_TEXTO EXIBIDO_
--------------------

Entre a ciência e a ética

Edição genética de bebês chineses é ‘loucura’, diz cientista

Professora da USP Mayana Zatz explica que ainda são necessárias muitas pesquisas para edição gênica em embriões humanos, dada a possibilidade de mudança aleatória em outros genes

Pixabay

É preciso acompanhamento para avaliar eventuais alterações aleatórias, que podem ser transmitidas para outras gerações

São Paulo – O geneticista chinês He Jiankui, da Universidade de Shenzhen, anunciou nessa terça-feira (27) ter criado os primeiros bebês geneticamente editados do mundo. A façanha, não publicada ainda em nenhuma revista científica, teria sido feita por meio da técnica denominada CRISPR, sigla em inglês de Clustered Regularly Interspaced Short Palindromic Repeats.

“A tecnologia CRISPR permite editar genes de um modo muito rápido e a um custo menor que qualquer tecnologia anterior. Mas existe um consenso entre os cientistas de que ainda são necessárias muitas pesquisas para editar genes em embriões humanos. Isso porque ainda não conseguimos ter certeza de que alterando um gene específico não estamos alterando outros genes de maneira aleatória”, diz a professora do Departamento de Genética e Biologia Evolutiva do Instituto de Biociências da USP Mayana Zatz. Em sua coluna na Rádio USP, ela alerta também para o fato de que essas eventuais alterações aleatórias podem ser transmitidas para outras gerações.

“Por outro lado, defendo que se possa fazer pesquisas em embriões para alterar genes que causam doenças genéticas para as quais não existe cura, como as distrofias musculares, onde se tem uma degeneração progressiva e irreversível da musculatura”, aponta. “Mas repito, por enquanto seriam só pesquisas.”

--------------------

_SEU OBJETIVO_
Escreva a continuação do texto sobre a edição genética de bebês chineses, começando logo depois da última frase apresentada.

_SEÇÃO DE DADOS_
--------------------

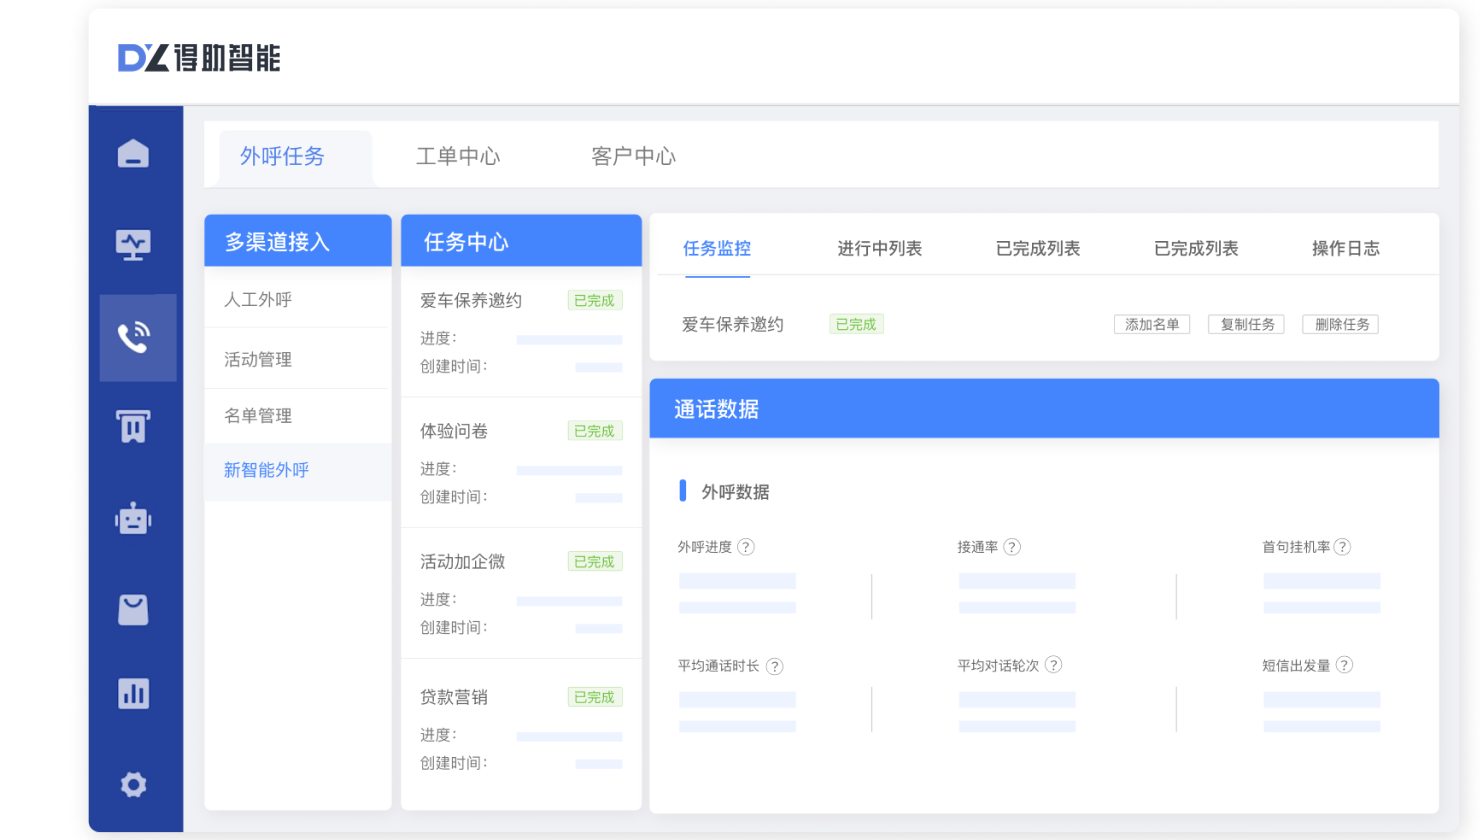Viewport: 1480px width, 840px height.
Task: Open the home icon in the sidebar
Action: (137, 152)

--------------------

_RESPOSTA_
Para lembrar

No caso dos gêmeos, os dois embriões foram fecundados por meio de inseminação artificial por um casal em que um dos membros é HIV positivo. “O mais surpreendente é que não foi editado nenhum gene para uma doença letal, intratável, mas sim para conferir resistência ao vírus HIV. Sabemos que pessoas que nascem com uma variante genética chamada CCR5 são resistentes ao vírus, ela não permite que o vírus penetre na célula. E foi essa variante modificada nos bebês que acabam de nascer”, explica Mayana.

A cientista adverte para os riscos do procedimento. “Se por um lado editar o gene CCR5 não é difícil tecnicamente, submeter um embrião a uma tecnologia de tanto risco é uma loucura”, afirma. “Essas gêmeas terão que ser seguidas a longo prazo para se garantir que elas não desenvolvam outras patologias decorrentes da alteração de outros genes. Por exemplo, se forem alterados genes supressores de tumores, elas podem desenvolver tumores porque esse gene foi alterado.”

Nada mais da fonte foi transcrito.